Caminhar pelos corredores do Centro Cultural Banco do Brasil, no centro do Rio de Janeiro, é sempre um exercício de memória, mas nestes dias o ar parece mais denso, impregnado pelo sal e pela poeira das estradas percorridas por Antônio Pitanga. Ao atravessar as portas para a mostra dedicada à sua trajetória, não encontro apenas um catálogo de filmes, mas um recorte vivo da nossa própria identidade, estampada no rosto de um homem que foi, e continua sendo, a própria encarnação do Cinema Novo. É fascinante observar como a tela grande, quando bem ocupada por uma figura de tanta densidade, deixa de ser apenas uma projeção luminosa para se tornar um espelho das nossas feridas e potências mais profundas.

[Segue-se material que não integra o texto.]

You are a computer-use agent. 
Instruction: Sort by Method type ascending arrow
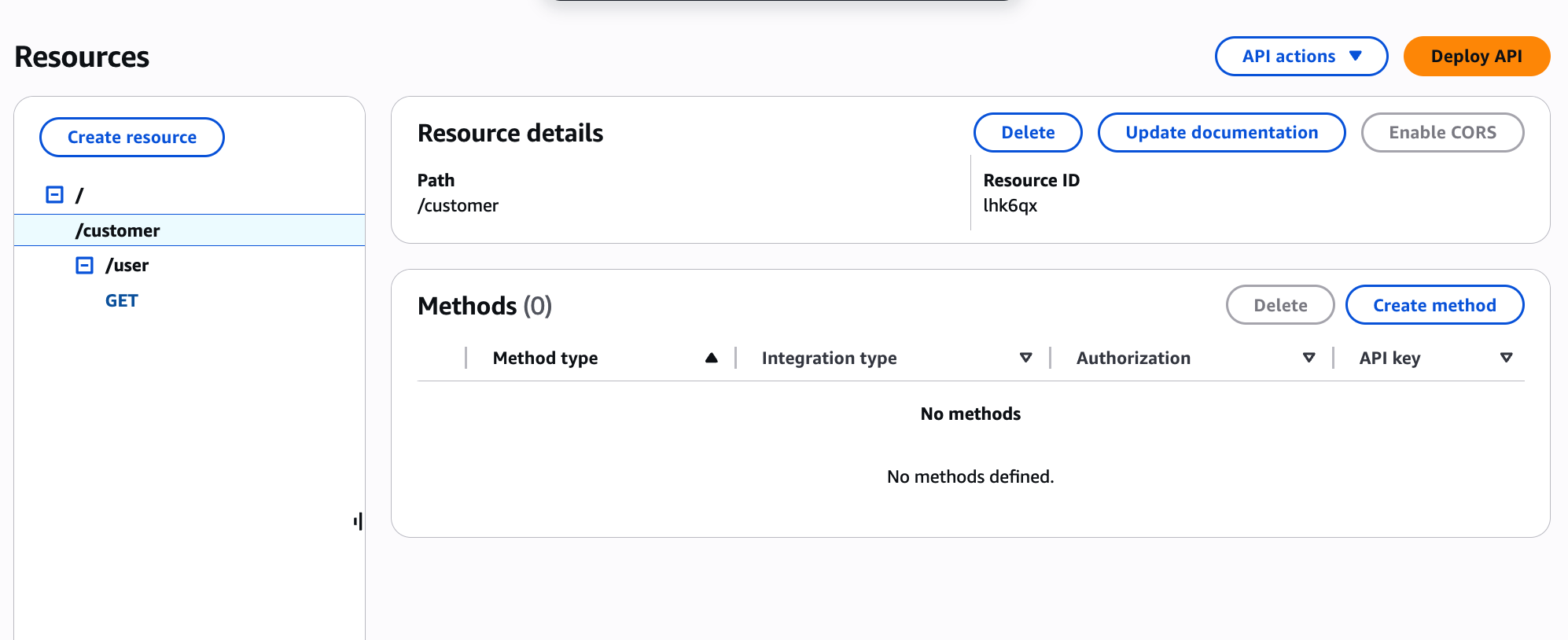point(711,358)
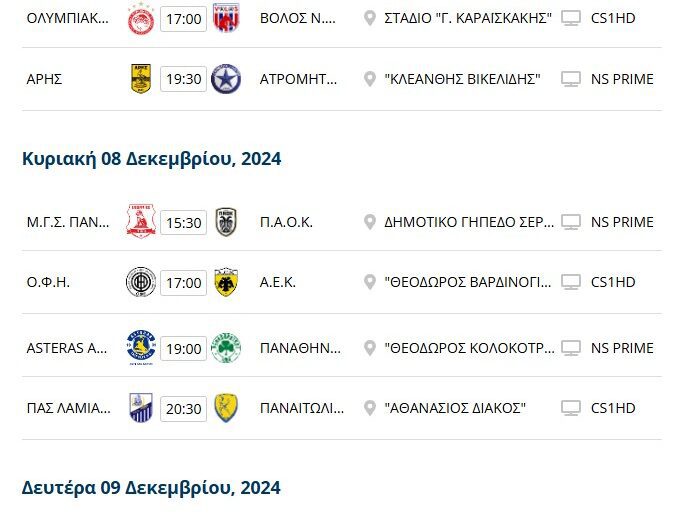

Ao ver Sueli Voltarelli descrever o entusiasmo da curadoria ao encontrar esse projeto em um edital, percebo que não se trata apenas de uma homenagem protocolar, mas de uma urgência histórica. Estamos falando de alguém que dividiu o plano com os gigantes, que sobreviveu à passagem das décadas sem perder o brilho no olhar ou a urgência do discurso. Antônio Pitanga não é apenas um ator que atuou sob o comando de Glauber Rocha ou Cacá Diegues; ele é a ponte viva entre um Brasil que tentava se reconhecer nas lentes em preto e branco e a atualidade que precisa, mais do que nunca, revisitar esses clássicos restaurados em 4K para entender o seu presente.
Perco-me, entre um filme e outro, na vastidão dos trinta e nove títulos que compõem a seleção. De Barravento a O Pagador de Promessas, a sensação é de estar diante de um testamento, um tour de force que atravessa as desigualdades sociais que insistem em nos definir. A presença de Pitanga em cena sempre foi um grito de presença, uma afirmação de lugar em um país que, por muito tempo, tentou invisibilizar seus protagonistas. Hoje, vê-lo celebrado com o rigor de uma restauração técnica, mas com a alma intacta da sua atuação, é um convite para que as novas gerações entendam que a história do cinema brasileiro não é feita apenas de rolos de película, mas de corpos e vozes que se recusaram a sair de cena.